EXERCISE
From the records that follow, give the number of lines that include the word "screenshot", with no further words.

(Stored data)
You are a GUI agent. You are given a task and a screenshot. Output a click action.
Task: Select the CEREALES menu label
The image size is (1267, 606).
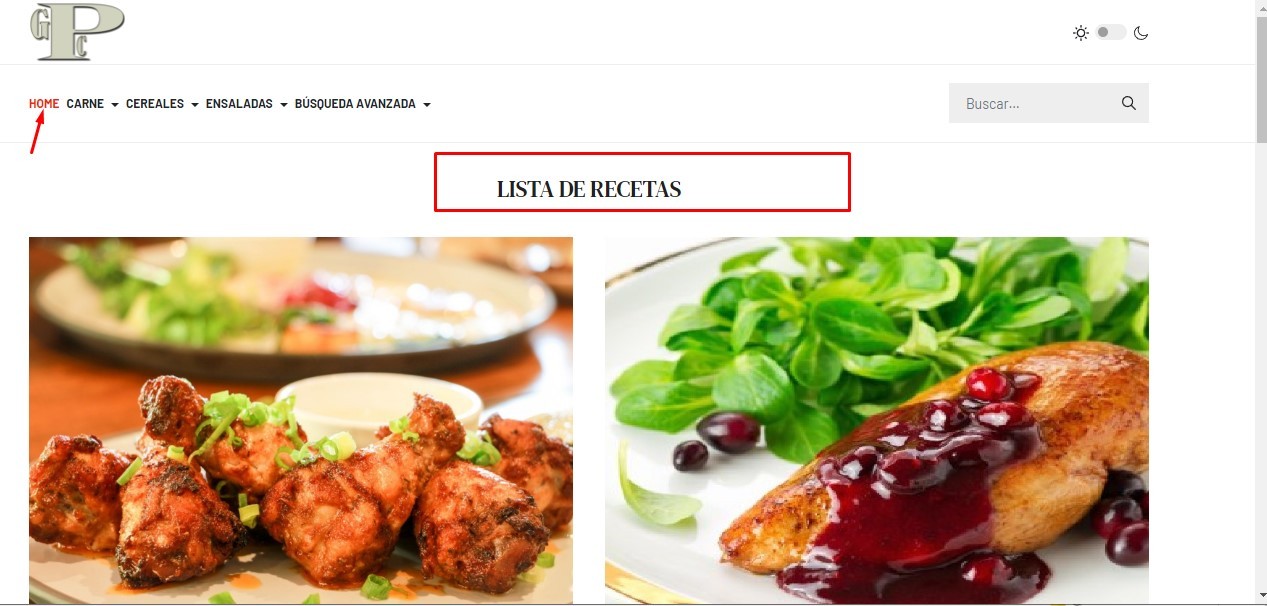click(x=155, y=104)
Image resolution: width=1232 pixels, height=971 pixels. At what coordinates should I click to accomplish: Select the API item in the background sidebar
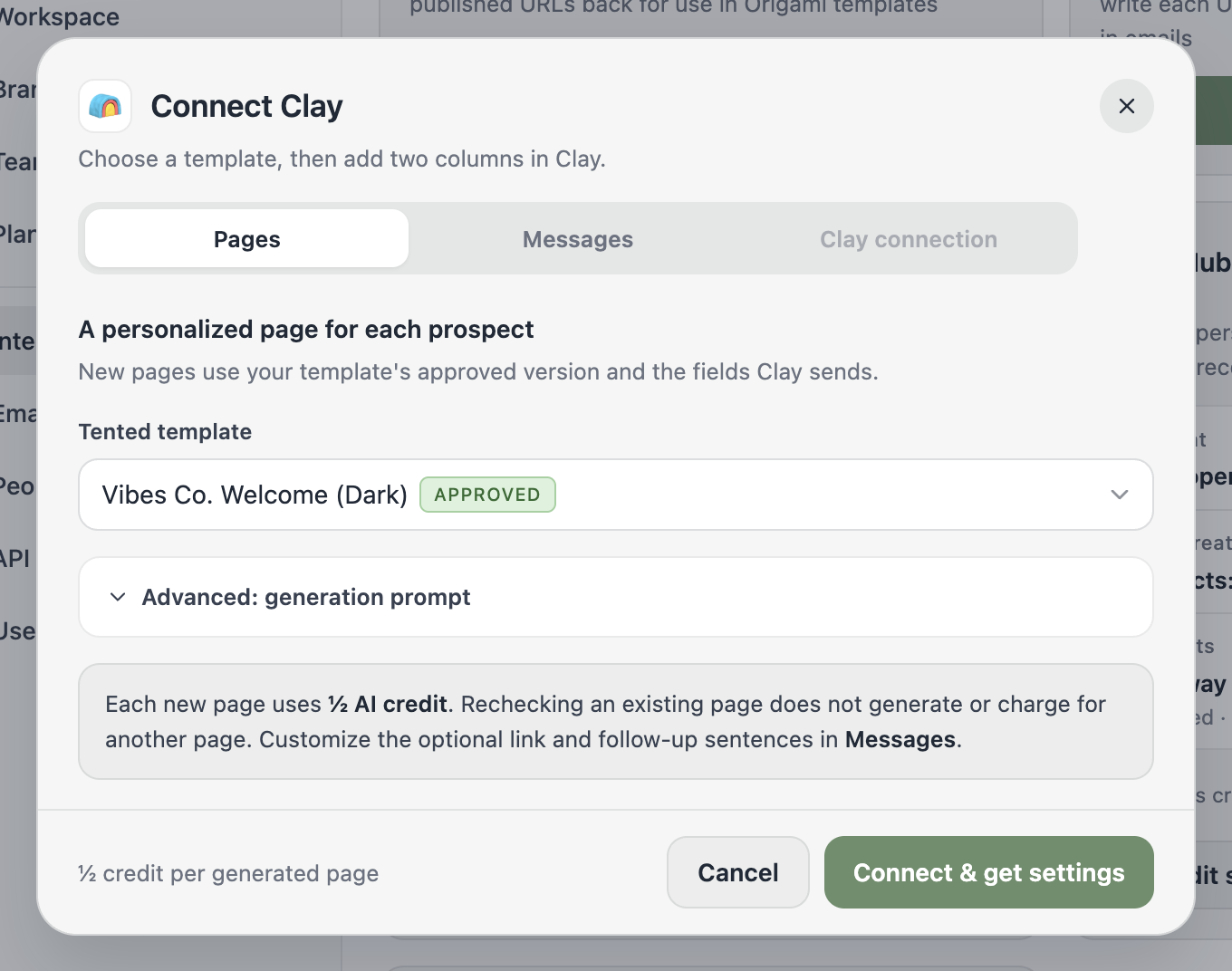click(15, 558)
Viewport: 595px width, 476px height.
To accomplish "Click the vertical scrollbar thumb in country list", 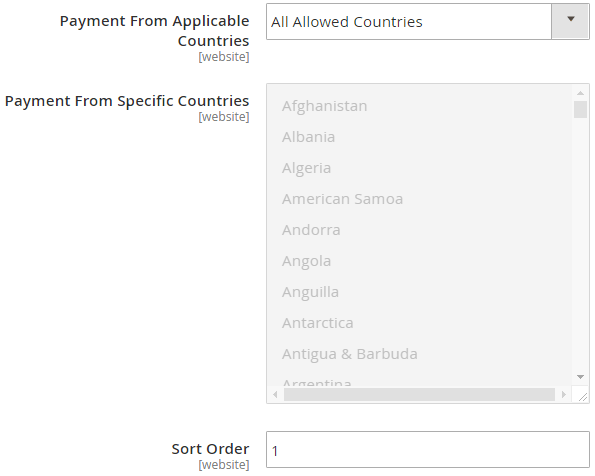I will [580, 110].
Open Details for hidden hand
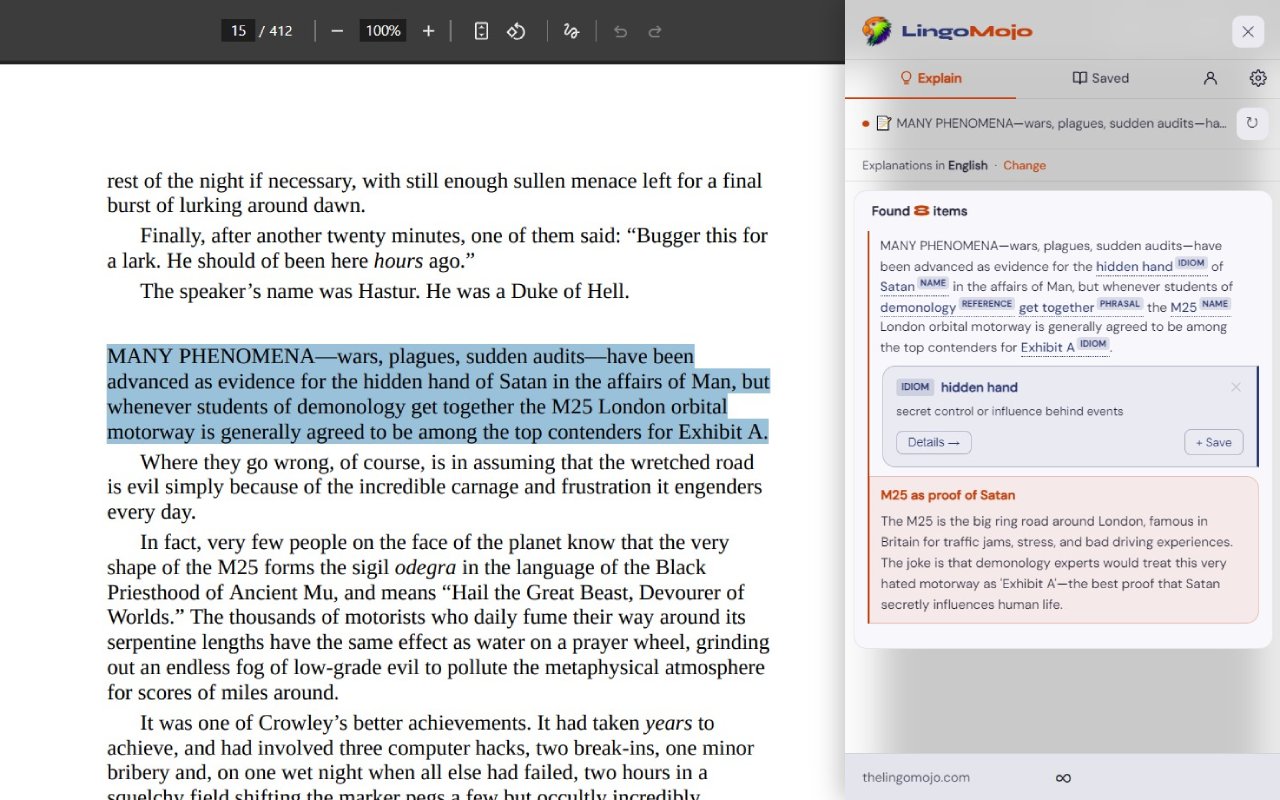Viewport: 1280px width, 800px height. point(933,442)
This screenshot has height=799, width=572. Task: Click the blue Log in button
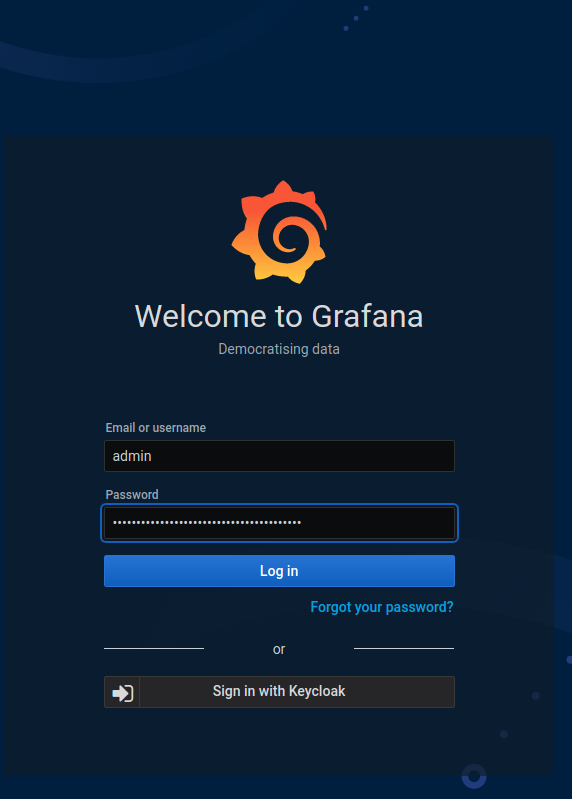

WRITTEN ANSWER
2